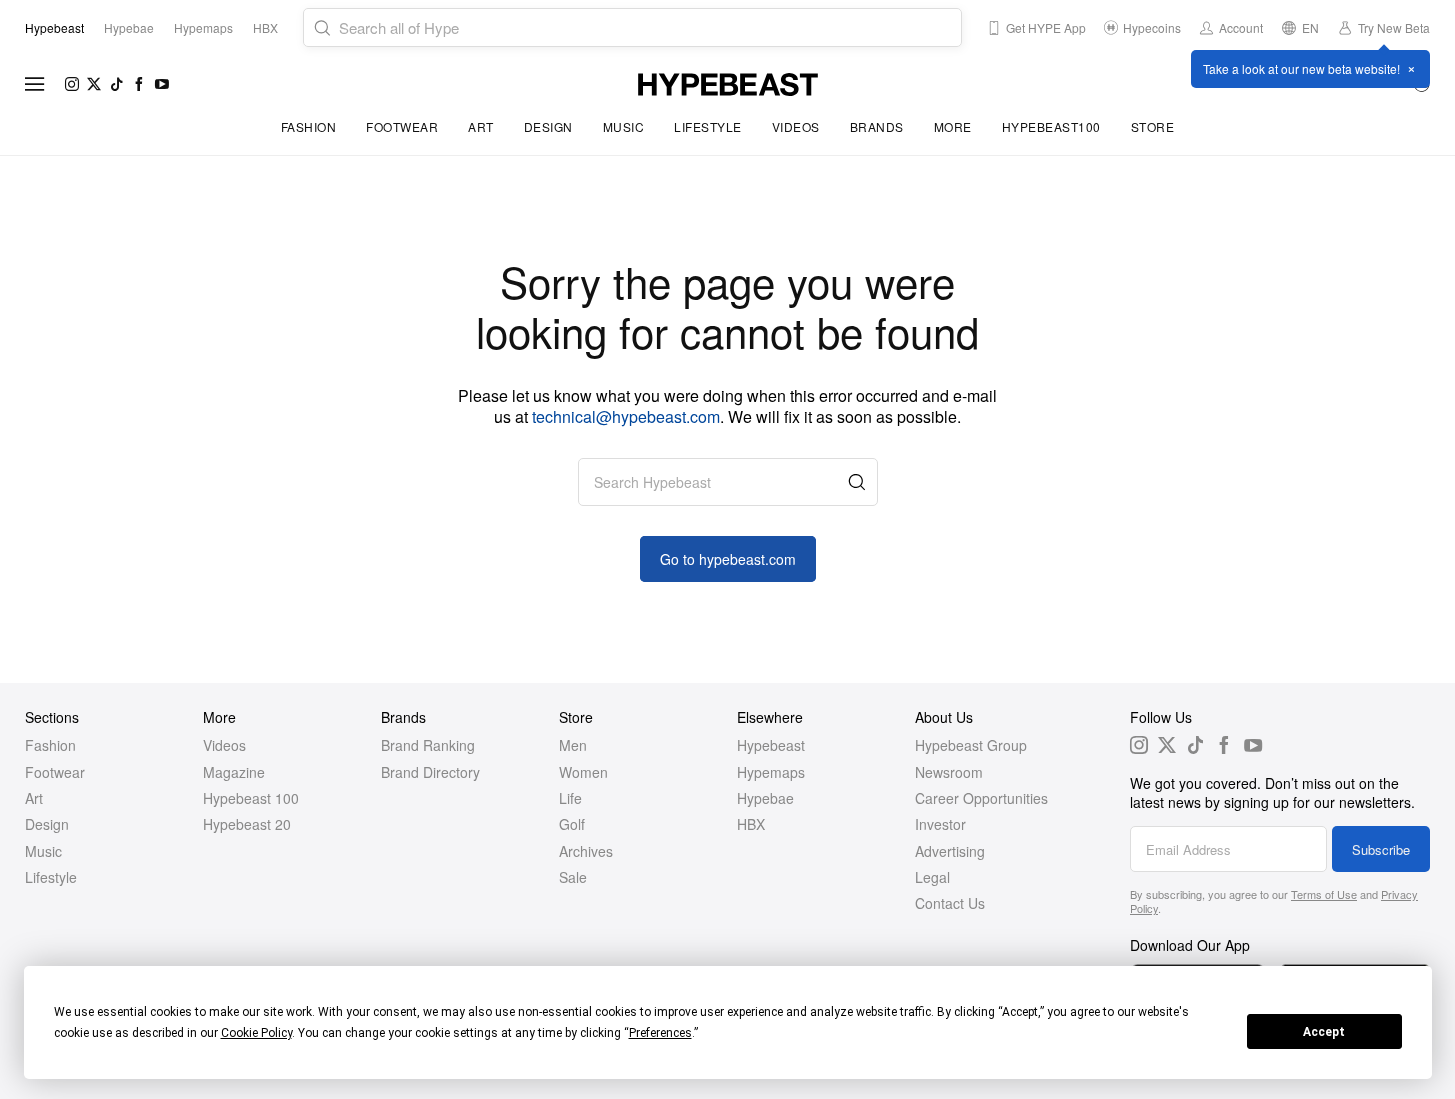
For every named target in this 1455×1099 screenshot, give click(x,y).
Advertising (950, 851)
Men (573, 745)
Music (624, 126)
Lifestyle (708, 126)
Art (481, 126)
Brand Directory (430, 772)
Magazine (234, 772)
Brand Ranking (428, 745)
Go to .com (728, 559)
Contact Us (950, 903)
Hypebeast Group (971, 745)
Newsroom (949, 772)
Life (570, 798)
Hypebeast (771, 745)
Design (548, 126)
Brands (877, 126)
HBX (751, 824)
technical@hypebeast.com (626, 416)
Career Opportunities (981, 798)
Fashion (309, 126)
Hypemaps (771, 772)
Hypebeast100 (1051, 126)
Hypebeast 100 (251, 798)
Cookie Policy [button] (256, 1033)
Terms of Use (1324, 894)
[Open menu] (35, 84)
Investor (940, 824)
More (953, 126)
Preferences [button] (660, 1033)
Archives (586, 851)
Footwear (402, 126)
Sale (573, 877)
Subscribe (1381, 849)
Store (1153, 126)
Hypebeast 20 (247, 824)
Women (583, 772)
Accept (1324, 1032)
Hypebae (765, 798)
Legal (932, 877)
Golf (572, 824)
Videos (796, 126)
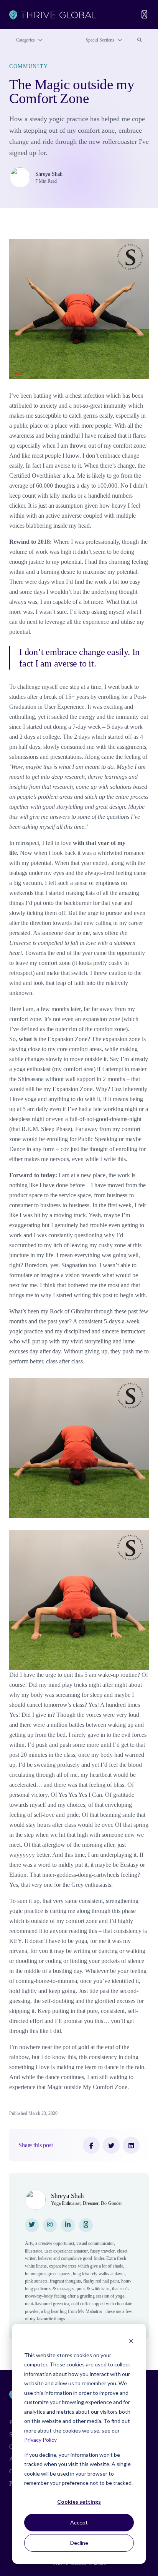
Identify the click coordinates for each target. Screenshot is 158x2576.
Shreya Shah (49, 174)
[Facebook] (91, 2145)
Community (28, 66)
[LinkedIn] (131, 2145)
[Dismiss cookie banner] (131, 2340)
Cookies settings (79, 2501)
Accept (79, 2522)
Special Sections (100, 40)
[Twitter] (111, 2145)
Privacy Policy (40, 2439)
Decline (79, 2542)
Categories (25, 40)
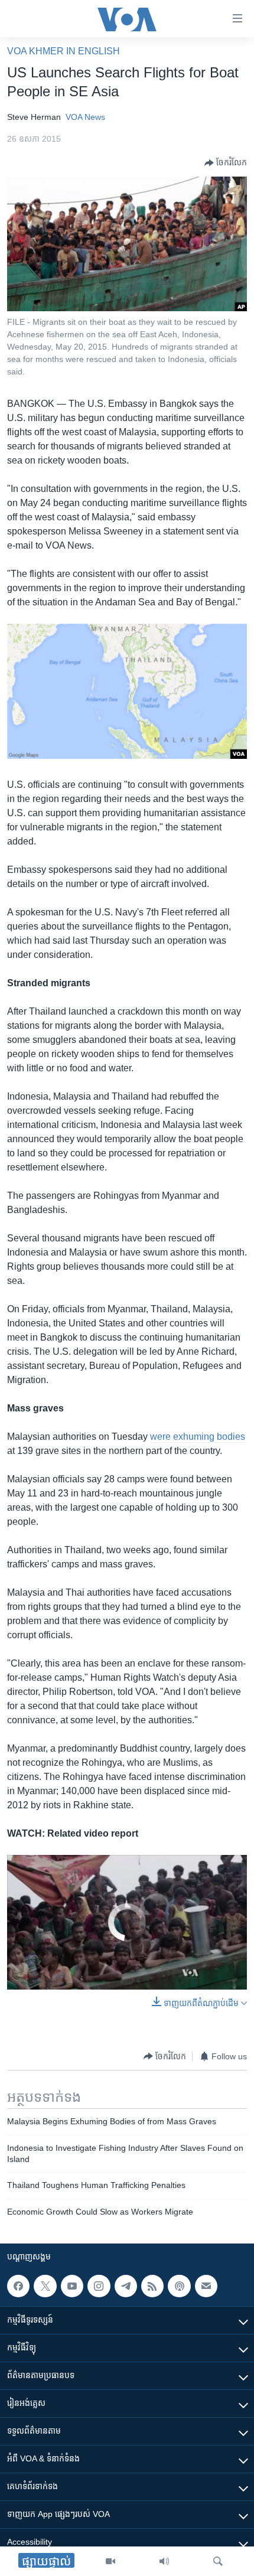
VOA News (85, 117)
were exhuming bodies (197, 1437)
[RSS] (152, 2286)
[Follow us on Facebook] (18, 2286)
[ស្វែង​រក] (218, 2561)
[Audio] (164, 2561)
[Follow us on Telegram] (126, 2286)
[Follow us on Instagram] (98, 2286)
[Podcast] (179, 2286)
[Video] (110, 2561)
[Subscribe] (206, 2286)
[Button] (225, 163)
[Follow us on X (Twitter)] (45, 2286)
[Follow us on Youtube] (72, 2286)
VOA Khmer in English (63, 51)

□ □ □ □ □ □ □

- **Your task**: Beginning with the line that contains "[Video] (110, 2561)", write out every line through the end of the entries above, exactly.

- **Result for this task**:
[Video] (110, 2561)
[Subscribe] (206, 2286)
[Button] (225, 163)
[Follow us on X (Twitter)] (45, 2286)
[Follow us on Youtube] (72, 2286)
VOA Khmer in English (63, 51)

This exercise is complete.